**SUPPLIED PASSAGE:**

[Gluster-users] Freezing during heal

Lindsay Mathieson lindsay.mathieson at gmail.com
Mon Apr 25 12:50:53 UTC 2016


Good luck!

On 25/04/2016 10:01 PM, Kevin Lemonnier wrote:
> Hi,
>
> So I'm trying that now.
> I installed 3.7.11 on two nodes and put a few VMs on it, same config
> as before but with 64MB shards and the heal algo to full. As expected,
> if I poweroff one of the nodes, everything is dead, which is fine.
>
> Now I'm adding a third node, a big heal was started after the add-brick
> of everything (7000+ shards), and for now everything seems to be working
> fine on the VMs. Last time I tried adding a brick, all those VM died for
> the duration of the heal, so that's already pretty good.
>
> I'm gonna let it finish to copy everything on the new nodes, then I'll try
> to simulate nodes going down to see if my original problem of freezing and
> low heal time is solved with this config.

**TASK 1:**
Extract, word for word, the portion of the Gluster heal thread between "Lindsay Mathieson lindsay.mathieson" and "which is fine.", inclusive.
**TASK 2:**
Answer these questions from the Gluster heal thread:
(a) Which version was installed on the two nodes?
(b) How many shards did the heal started after the add-brick involve?
(c) On what date was the reply that says "Good luck!" sent?

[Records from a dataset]
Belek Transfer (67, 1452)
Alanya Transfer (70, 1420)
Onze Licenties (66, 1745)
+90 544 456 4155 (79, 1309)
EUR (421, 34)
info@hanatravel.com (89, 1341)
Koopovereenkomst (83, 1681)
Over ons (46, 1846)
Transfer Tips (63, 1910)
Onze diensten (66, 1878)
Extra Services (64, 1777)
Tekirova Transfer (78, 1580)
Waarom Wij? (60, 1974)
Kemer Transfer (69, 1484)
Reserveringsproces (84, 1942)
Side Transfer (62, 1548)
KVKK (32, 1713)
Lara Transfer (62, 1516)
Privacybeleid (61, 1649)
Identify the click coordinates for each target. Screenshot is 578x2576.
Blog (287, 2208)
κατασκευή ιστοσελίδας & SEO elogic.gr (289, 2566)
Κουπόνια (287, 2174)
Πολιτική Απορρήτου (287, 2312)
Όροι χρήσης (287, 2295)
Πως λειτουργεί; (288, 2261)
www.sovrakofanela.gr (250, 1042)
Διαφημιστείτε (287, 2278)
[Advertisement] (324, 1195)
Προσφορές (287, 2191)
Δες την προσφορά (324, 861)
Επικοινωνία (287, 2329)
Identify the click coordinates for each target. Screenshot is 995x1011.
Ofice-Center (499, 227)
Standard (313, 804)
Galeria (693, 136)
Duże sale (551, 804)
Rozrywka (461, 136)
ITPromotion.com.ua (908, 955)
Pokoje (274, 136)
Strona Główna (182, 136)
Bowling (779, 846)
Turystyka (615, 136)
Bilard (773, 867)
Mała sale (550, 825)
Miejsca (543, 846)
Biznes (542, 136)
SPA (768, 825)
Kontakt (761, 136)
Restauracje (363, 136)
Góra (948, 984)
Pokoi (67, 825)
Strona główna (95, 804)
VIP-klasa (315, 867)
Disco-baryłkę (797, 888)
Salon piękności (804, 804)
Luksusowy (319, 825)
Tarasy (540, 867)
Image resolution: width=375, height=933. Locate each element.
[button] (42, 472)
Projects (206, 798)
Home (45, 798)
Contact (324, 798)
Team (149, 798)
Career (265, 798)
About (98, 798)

**TASK OUTPUT 1:**
Lindsay Mathieson lindsay.mathieson at gmail.com
Mon Apr 25 12:50:53 UTC 2016


Good luck!

On 25/04/2016 10:01 PM, Kevin Lemonnier wrote:
> Hi,
>
> So I'm trying that now.
> I installed 3.7.11 on two nodes and put a few VMs on it, same config
> as before but with 64MB shards and the heal algo to full. As expected,
> if I poweroff one of the nodes, everything is dead, which is fine.

**TASK OUTPUT 2:**
(a) 3.7.11
(b) More than 7000 (7000+)
(c) Monday, April 25, 2016